Text provided
------------------------------------------------

3

I have seen some difficult ways to do parallel processing, but I wonder if it is possible to simply execute multiple process of the same ArcPy script at the same time.

My script makes some changes to the default geodatabase, so I thought of making a geodatabase copy for each process.

I have updated the script to copy the shared resources between the processes, so it copies the geodatabase and the mxd's related to it.

I have made a test to parallelize, using this script:

pool = multiprocessing.Pool(2)

pool.map(test_func, [1, 2] , 1)

pool.close()

I noticed when I browse RAM and CPU use, every process consumes 200Mb. So, if I have 6 Gb of RAM, I think I have to exploit 5Gb RAM of it by enlarging the pool size to:

5000 / 200 = 25

So, to exploit the whole power of the machine, I think I should use 25 as pool size.

I need to know if this is the best manner, or how I could measure the efficiency of this parallelization.

This an example of the code that I'm trying to parallelize. The whole script contains 1500 lines of code almost like this one:

def dora_layer_goned():
    arcpy.Select_analysis( "layer_goned" , "layer_goned22" )
    arcpy.MakeFeatureLayer_management("layer_goned", "layer_goned_lyr")
    arcpy.SelectLayerByLocation_management("layer_goned_lyr" ,"WITHIN", "current_parcel"  ,  "" , "NEW_SELECTION")

------------------------------------------------

Objective 1
Answer these questions about the ArcPy parallel processing post:
(a) How much memory does each process consume?
(b) What pool size does the writer conclude should be used?
(c) How many lines of code does the whole script contain?
Objective 2
Write the next part of the ArcPy parallel processing post, continuing from the point where it stops.
The material that follows has no connection to the text about running an ArcPy script in parallel.

Given information
------------------------------------------------

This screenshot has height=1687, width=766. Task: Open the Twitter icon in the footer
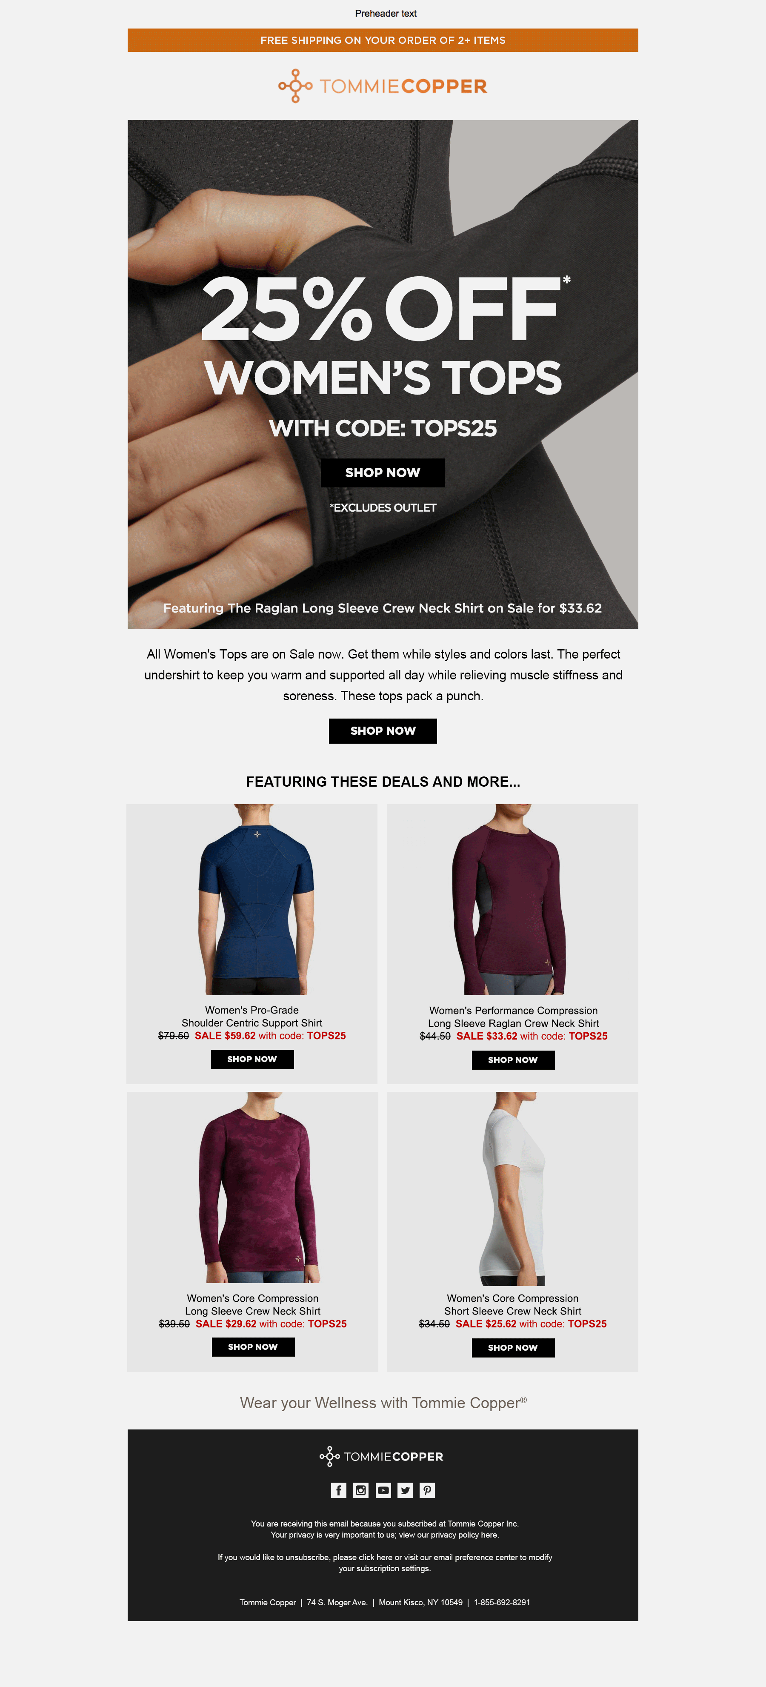point(405,1490)
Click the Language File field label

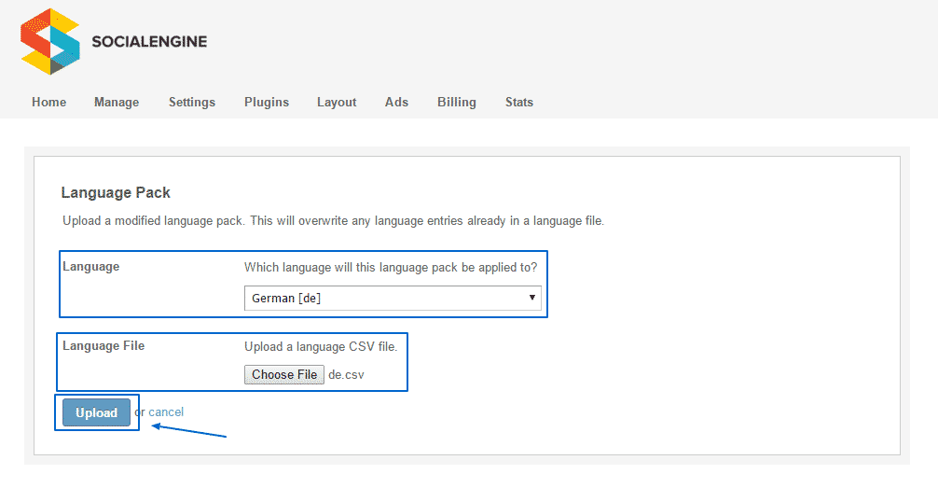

------------------------------------------------

Expected output 1
(a) 200Mb.
(b) 25.
(c) 1500.

Expected output 2
    arcpy.SelectLayerByAttribute_management("layer_goned_lyr" , "SWITCH_SELECTION" )
    arcpy.Select_analysis("layer_goned_lyr" , "layer_goned_2_dora2" )
    arcpy.Clip_analysis("layer_goned_lyr" , "current_parcel_5m_2" , "layer_goned_2_dora" )
    arcpy.SelectLayerByAttribute_management("layer_goned_lyr" , "CLEAR_SELECTION" )
    arcpy.FeatureToPoint_management("layer_goned_2_dora","layer_goned_2_dora_point","CENTROID")
    arcpy.MakeFeatureLayer_management("layer_goned_2_dora2", "layer_goned_2_dora_lyr")
    arcpy.SelectLayerByLocation_management("layer_goned_2_dora_lyr" ,"INTERSECT", "layer_goned_2_dora_point"  ,  "" , "NEW_SELECTION")
    arcpy.DeleteFeatures_management("layer_goned_2_dora_lyr")
    arcpy.FeatureVerticesToPoints_management("current_parcel","current_parcel__point", "ALL")
    arcpy.FeatureVerticesToPoints_management("carre_line","carre_line__point", "ALL")
    arcpy.CalculateField_management("current_parcel__point","id","!objectid!","PYTHON_9.3")
    arcpy.SpatialJoin_analysis("carre_line__point"  , "current_parcel__point" , "carre_line__point_sj","JOIN_ONE_TO_ONE" , "KEEP_COMMON" , "" , "CLOSEST")
    arcpy.Append_management("current_parcel__point" , "carre_line__point_sj" , "NO_TEST") #
    arcpy.PointsToLine_management("carre_line__point_sj", "carre_line__point_sj_line", "id")
    arcpy.Buffer_analysis("carre_line__point_sj_line" , "carre_line__point_sj_line_buf" , 0.2)
    arcpy.Erase_analysis("layer_goned_2_dora2" , "carre_line__point_sj_line_buf"  , "layer_goned_2_dora_erz")
    arcpy.MultipartToSinglepart_management("layer_goned_2_dora_erz" , "layer_goned_2_dora_erz_mono")
    arcpy.MakeFeatureLayer_management("layer_goned_2_dora_erz_mono", "layer_goned_2_dora_erz_lyr")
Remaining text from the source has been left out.